[Start Selected excerpt]

#1: Your Account Is Disorganized
This is the number one red flag that the Adwords struggle is real. Tackling a mess of an account structure can be quite the task. So, what are the easiest ways to identify that your account structure needs major renovations?
- Overstuffed Ad Groups: Do you have lots of ad groups with over 25 keywords? Be careful: Having too many keywords per ad group leads to relevancy issues, and if you dig into the data you’ll most likely notice that only a handful of your keywords are generating traffic. Ensure your keywords match your ad copy, and if your ad groups have tons of keywords, the chance that all of those will match your ad text is slim.
- Irrelevant Groupings: This typically ties in with overstuffed ad groups, but it can go even beyond that. Your campaigns should have a relevant theme that ties into the ad groups, which should be grouped based on keyword semantics. Keywords should relate directly to the ad copy and landing pages that searchers are being directed to.
- A Huge Number of Campaigns and/or Ad Groups: Unless you’re a massive retailer selling globally, your account likely does not need to have thousands of ad groups or campaigns. Accounts with too many ad groups or campaigns end up stretching their budgets far too thin, or have a bunch of junk ad groups that aren’t generating any revenue and few impressions. Your account needs to be decluttered to focus on the campaigns and ad groups that actually provide ROI.

[End Selected excerpt]
[Start Material provided]

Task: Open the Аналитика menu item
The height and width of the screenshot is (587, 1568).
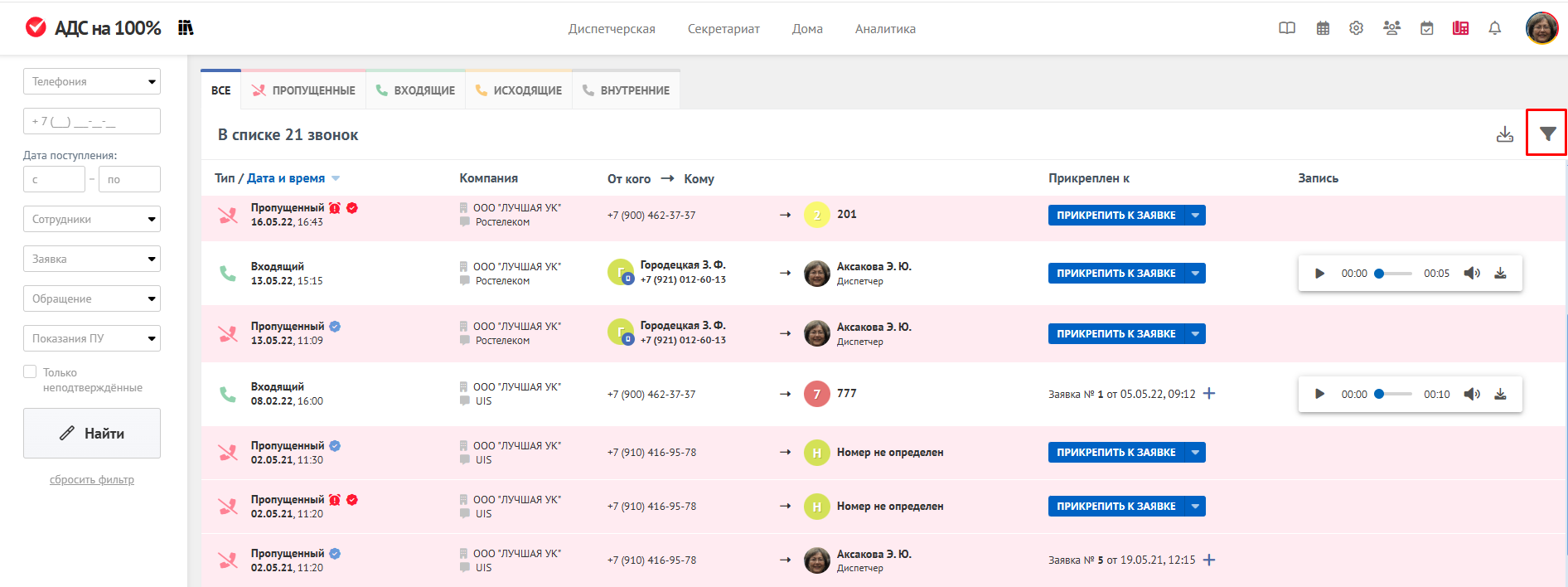Action: tap(885, 29)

[End Material provided]

Task statement: Return the part of the disorganized Adwords account text above from "#1: Your Account" to "text is slim." word for word.

Written response:
#1: Your Account Is Disorganized
This is the number one red flag that the Adwords struggle is real. Tackling a mess of an account structure can be quite the task. So, what are the easiest ways to identify that your account structure needs major renovations?
- Overstuffed Ad Groups: Do you have lots of ad groups with over 25 keywords? Be careful: Having too many keywords per ad group leads to relevancy issues, and if you dig into the data you’ll most likely notice that only a handful of your keywords are generating traffic. Ensure your keywords match your ad copy, and if your ad groups have tons of keywords, the chance that all of those will match your ad text is slim.